» Assigned task 1
In the forum thread on static type checking with mypy, what reason is given for type annotation being only partly present in the transformers library?
» Assigned task 2
Extend the forum thread on static type checking with mypy, picking up after its final post.

» Provided passage
********
Static type checking(with mypy): What's the official position?

PEP484 introduced type hinting into Python(There have been more PEPs). mypy (documentation is here) is the most popular type checker that conforms to these PEPs.

Is there an official position from HuggingFace on typing the public API of it’s libraries? I tried looking through Discourse, and Github issues, I couldn’t find any mention of plans for static type checking support.

My impression of the codebase is that, while the “public facing api” is actually completely documented in terms of types(using docstrings), the actual type annotations (whether inline, or in a separate stub-only package are not there.

PS: If this question is better suited for Github issues, let me know.

1 Like

Type annotation is half-there, half-not-there, mainly because the transformers library used to support python 2.7. For instance a new file like pipelines.py has almost everything properly typed-annoted.

As I work on the documentation, I try to add them where missing but if you want to help with PRs, feel free to do so :wink:

3 Likes

Thanks for the quick reply! That’s very good to know. I was deciding between keeping a separate stub only package or creating a fork and annotating the parts I use inline, and now I know which way to go.

I’ll probably be annotating only the parts that I use, but I’ll make an effort to put make sure everything I do is nice enough for a PR.

3 Likes

An update: Currenlty, I’m annotating the .from_pretrained() methods on AutoTokenizer, AutoModel and AutoConfig.
********
» Provided information
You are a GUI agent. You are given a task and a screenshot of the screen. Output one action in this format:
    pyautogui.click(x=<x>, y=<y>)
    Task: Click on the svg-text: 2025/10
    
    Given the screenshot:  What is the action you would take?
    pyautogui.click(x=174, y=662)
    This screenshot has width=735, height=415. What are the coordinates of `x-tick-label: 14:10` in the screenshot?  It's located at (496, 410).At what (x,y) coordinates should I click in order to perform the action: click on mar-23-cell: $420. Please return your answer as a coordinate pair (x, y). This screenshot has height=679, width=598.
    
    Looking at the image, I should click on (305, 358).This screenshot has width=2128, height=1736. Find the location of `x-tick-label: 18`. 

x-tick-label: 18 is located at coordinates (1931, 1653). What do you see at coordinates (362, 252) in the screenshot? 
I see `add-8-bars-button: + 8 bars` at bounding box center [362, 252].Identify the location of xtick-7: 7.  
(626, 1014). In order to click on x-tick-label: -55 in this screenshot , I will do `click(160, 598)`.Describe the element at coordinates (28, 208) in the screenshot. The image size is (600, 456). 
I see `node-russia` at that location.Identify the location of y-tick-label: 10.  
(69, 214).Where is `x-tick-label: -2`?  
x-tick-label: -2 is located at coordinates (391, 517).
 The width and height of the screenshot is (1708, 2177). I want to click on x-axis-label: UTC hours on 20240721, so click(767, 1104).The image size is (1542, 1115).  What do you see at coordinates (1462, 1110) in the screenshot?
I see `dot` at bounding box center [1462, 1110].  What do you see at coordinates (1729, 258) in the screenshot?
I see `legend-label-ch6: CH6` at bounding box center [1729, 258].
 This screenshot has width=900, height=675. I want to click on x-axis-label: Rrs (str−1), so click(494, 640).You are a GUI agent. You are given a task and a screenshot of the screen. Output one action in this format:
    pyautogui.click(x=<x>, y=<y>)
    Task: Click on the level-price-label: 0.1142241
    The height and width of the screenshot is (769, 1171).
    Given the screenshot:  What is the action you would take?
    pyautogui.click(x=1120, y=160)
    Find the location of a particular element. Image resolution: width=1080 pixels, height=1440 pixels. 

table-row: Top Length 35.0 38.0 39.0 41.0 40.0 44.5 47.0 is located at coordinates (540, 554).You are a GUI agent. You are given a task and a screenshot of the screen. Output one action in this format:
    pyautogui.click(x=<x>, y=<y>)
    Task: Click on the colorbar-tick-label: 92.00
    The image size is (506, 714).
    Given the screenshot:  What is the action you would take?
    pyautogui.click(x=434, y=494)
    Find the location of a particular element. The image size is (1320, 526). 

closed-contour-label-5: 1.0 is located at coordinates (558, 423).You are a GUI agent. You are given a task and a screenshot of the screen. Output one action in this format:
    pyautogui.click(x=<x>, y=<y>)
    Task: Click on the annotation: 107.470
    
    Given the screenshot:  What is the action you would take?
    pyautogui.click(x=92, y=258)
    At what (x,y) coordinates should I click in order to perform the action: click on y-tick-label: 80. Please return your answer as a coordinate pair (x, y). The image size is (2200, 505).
********
» Reply 1
The transformers library used to support Python 2.7.

» Reply 2
Using @overload, along with Literal[] in the arguments, allows one to specify whether AutoConfig.from_pretrained(...) is a BertConfig, a T5Config, …etc. However, since there are dozens of pretrained models, all the overloads quickly get in the way of readability.

I think this issue must be addressed in one or more of the following ways.

  1. Separate out annotations to a stub-only package(which IMO is less intrusive, and yet requires same level of maintainance as pyi files in the repo itself).
  2. Just return a PretrainedConfig, and avoid the super-specific overloading.

I don’t think option 2 by itself is enough since, to the best of my knoweldge, it’s impossible to type AutoTokenizer.from_pretrained according to the docstring, without changing the actual signature(or having a “single” overload, which is not allowed, which means we have to create a “dummy” overload whose only use is to fool mypy).

@sgugger , what do you think?

No you can’t be as detailed as the docstring. Just return an “AutoTokenizer”.
In general, I put the more general type hints and use the docstring to clarify if needed.

Sounds good!

Would returning a PreTrainedTokenizer would make more sense than an AutoTokenizer?

It’s probably clearer for the doc.

Hey! I’m just about to make a PR, and I realized now that I might not have understood you completely here. Did you mean “annotate with AutoTokenizer, and let the documentation take care of all the other details”?

Currently, the PR annotates as follows

class AutoTokenizer:
    @classmethod
    def from_pretrained(<the arguments>) -> "PreTrainedTokenizer":
         ...

since all instances returned by the method are indeed instances of subclasses of PreTrainedTokenizer. Let me know if you think AutoTokenizer would be better, and I’ll change my PR.

I have no strong opinion since both are valid. I guess I’d have more thoughts once I see the actual code in the PR.

1 Like

is definitely more correct than AutoTokenizer which is not a class but just a factory (no object is ever an instance of AutoTokenizer)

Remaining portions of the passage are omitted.